Мы говорили, лгали, верили,

Стонали, плакали, смеялись.

Боялись, хвастались, влюблялись,

Терпели, мучились и спорили,

Мы обещали, брали, вторили,

Роптали, каялись, терялись…

Надеялись, искали, ждали.

Мы расцветали, спали, таяли…

Сплетались, маялись и мялись,

Рвались, боролись … Получалось.

Мы просто жили… Так случилось.

 

 

* * *

 

Мой мир рассыпался на множество кусков

Неряшливых, уродливых,  безвкусных.

И что же если мой рассвет таков,

И день прожить покажется искусством.

 

Да что Вы, лапушка, бросайте горевать…

А ввечеру не так страшны предметы.

Вновь плечи тяжелы, и, жаль,  узка кровать.

А где уста? Их не было  и нету.

 

 

* * *

 

Я – Маугли, который не в лесу,

А в страшном городе, размытом под копейку.

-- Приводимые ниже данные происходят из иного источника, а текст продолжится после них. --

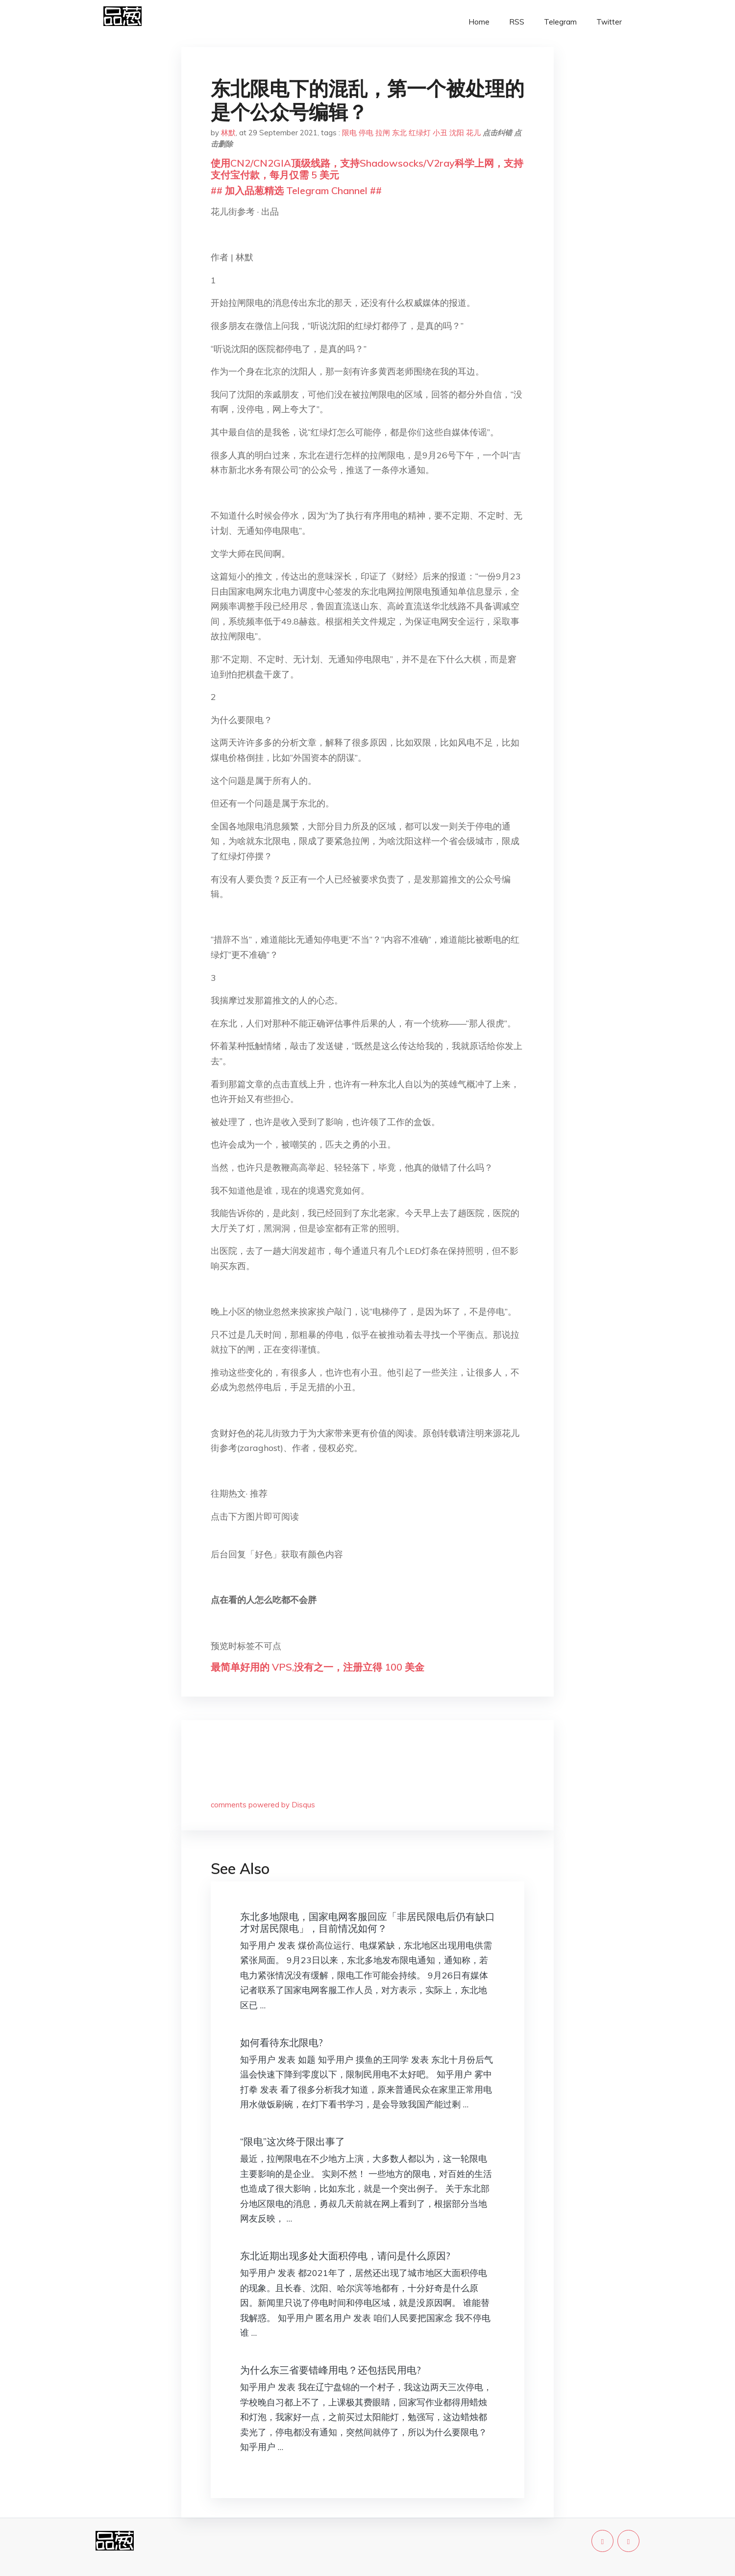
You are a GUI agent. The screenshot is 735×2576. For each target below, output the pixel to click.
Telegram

А где-то нарисует  мне  лису

Вид  женщины, забытой на скамейке.

А где-то лев, не мальчик, но амбал,

Спешит, даруя доброе и злое.

Мне видится, что он меня искал.

И голод в его каждом тёплом слове,

И рык, и рёв. А вот она − змея…

Опять мне грезится верёвка…

За  ниточку подёргать  и, смеясь,

Себя, пустяк, застать за тренировкой.

Как много птиц, и певчих, и цветных…

И где ж еще мне раздобыть конфеты…

Я вглядываюсь в лица душ слепых,

Молчащих, хищных и полураздетых.

И каждый глаз у города в слезе,

Мороз и солнце, плётка или  пряник.

Я  Маугли, попавший в Колизей,

Я в каждой новой битве ранен, ранен…

Как будто вот уже и мне пора
Пробраться   в толщу страшного, мирского.

Да, я ребёнок возле топора,
Верчусь  и нахожу спасенье словом.

 

 

* * *

 

                                   Алле Семёновой

 

То, кажется, зима, а видится, что лето…

К слепым снегам особый горький счёт.

Растает, свет запамятует  −  где ты?

Да то не  снег, меж рук вода течёт…

И  яркие цветы в траве как детский лепет,

Да  ты сорви хоть синий, хоть седой…

И  в радуге цветов от слёз дыханье слепнет…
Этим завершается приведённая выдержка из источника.